Critics have long pointed to a possible cover-up by U.S. intelligence agencies; a lack of direct evidence implicating the North Koreans has only strengthened those claims.

By most accounts, it took seven to nine days after the hack for the reticle to be placed over North Korea as the perpetrator. According to the Hollywood Reporter, it took just 25 days for the FBI to label Guardians of Peace as acting on behalf of the North Korean government.

The reasons for an alleged cover-up were numerous but not unending.

One possible reason was the reauthorization of the Corporate Terrorism Risk Program. The federal program provides compensation to companies that have suffered losses due to terrorist acts.

The “temporary federal program,” which began after 9/11, was reauthorized in January 2015, just two months after the Sony hack. It has been renewed twice and remains in place through December 31, 2027.

According to the program’s 2024 report, the program has paid out $56.7 billion in premiums to insurance companies between 2003 and 2023.

Heckenlively’s most lucid explanation was regarding another possible reason for a cover-up: to drum up conflict between North Korea and the United States, which would have benefitted the military/intelligence contractor Rand Corporation.

Sony’s connections to that organization were through former studio head Lynton, who was on the Rand board of trustees at the time, as revealed by emails in the data dump.

“Lynton's father was in British intelligence and served on the board of directors for Rand Corporation,” Heckenlively stressed. “As did [Amy] Pascal's father.”

Contacts between Lynton and Rand showed that the organization wanted to invite stars like George Clooney to events and showed Lynton offering a contract to Barack Obama adviser Valerie Jarrett.

Simply put, executives on the Sony lot were deeply tied to those with direct connections to the federal government.

'I came away thinking he was a pretty good guy, that he wanted to know the truth.'

The Seth Rogen factor

The collusion allegedly started when Rogen and his writing partner, Evan Goldberg, submitted “The Interview” as a script.

“The movie was originally meant to be about an unnamed, ambiguous [leader], much like Sacha Baron Cohen's movie ‘The Dictator,’” Heckenlively explained. “But at some point in development, a Sony executive suggests that Kim Jong Un be made the antagonist of the film.”

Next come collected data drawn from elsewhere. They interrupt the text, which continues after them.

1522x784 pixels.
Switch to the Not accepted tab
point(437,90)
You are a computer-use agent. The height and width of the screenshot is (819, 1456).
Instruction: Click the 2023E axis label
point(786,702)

When asked if Rogen would have known about a connection between Sony and Rand as the reason for the change, Heckenlively pointed to remarks the actor made in 2019 to the Hollywood Reporter.

Rogen said at the time that the fact North Korean entities never targeted him, and that “raised suspicions in [his] head.”

“That didn’t seem like North Korea’s MO. That seemed more like young, amateurish hackers than a foreign government launching a systematic attack on another country,” he said.

After suggesting that North Korea could have been used as a cover story, Rogen added, “It would be nice to know the truth.”

“I don’t think I would feel drastically different on a personal level if it was or wasn’t North Korea. I do think other people would probably feel vindicated,” he concluded.

Heckenlively made it a point to get across the fact that through all his research, he was pleasantly surprised by the way Rogen handled the ordeal.

“I came away thinking he was a pretty good guy, that he wanted to know the truth,” Heckenlively said.

The author smiled at the idea that someone in Hollywood was interested in knowing the truth.

In the end, Heckenlively came to a simple conclusion: Intelligence agencies are working with movie studios to create entertainment pieces that will be provocative and serve a certain agenda.

Whether that is foreign-policy-based or to push specific legislation, government agencies may have their hooks even deeper into Hollywood than the common person realizes.